Pixel coordinate grounding data:

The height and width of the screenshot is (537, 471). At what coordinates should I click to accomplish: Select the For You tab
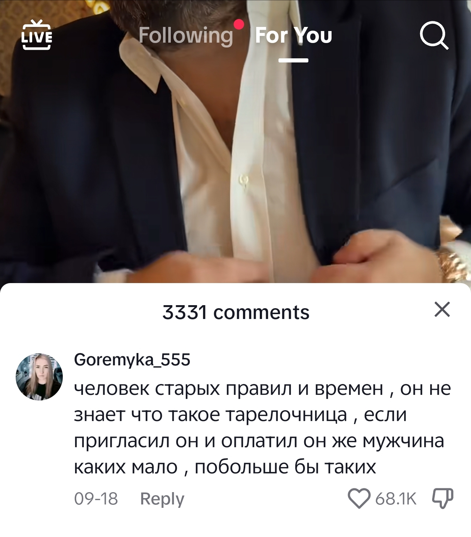[293, 36]
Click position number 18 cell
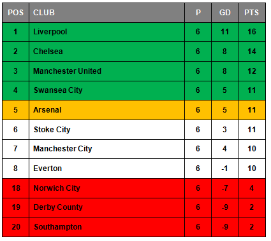 (15, 188)
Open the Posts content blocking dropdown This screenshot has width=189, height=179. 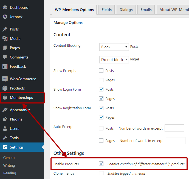point(114,47)
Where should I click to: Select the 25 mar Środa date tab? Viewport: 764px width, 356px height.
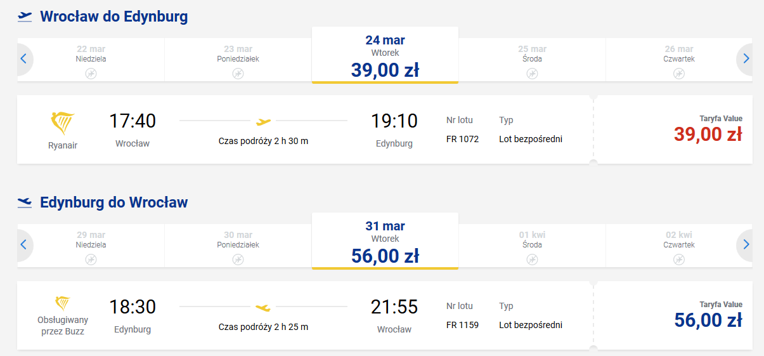(532, 60)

» What is expected
Starting at the line that contains "Where should I", write out every line through the end of the entries, both ends included, without any pictures.

» Exercise result
Where should I click to: Select the 25 mar Środa date tab? Viewport: 764px width, 356px height.
(532, 60)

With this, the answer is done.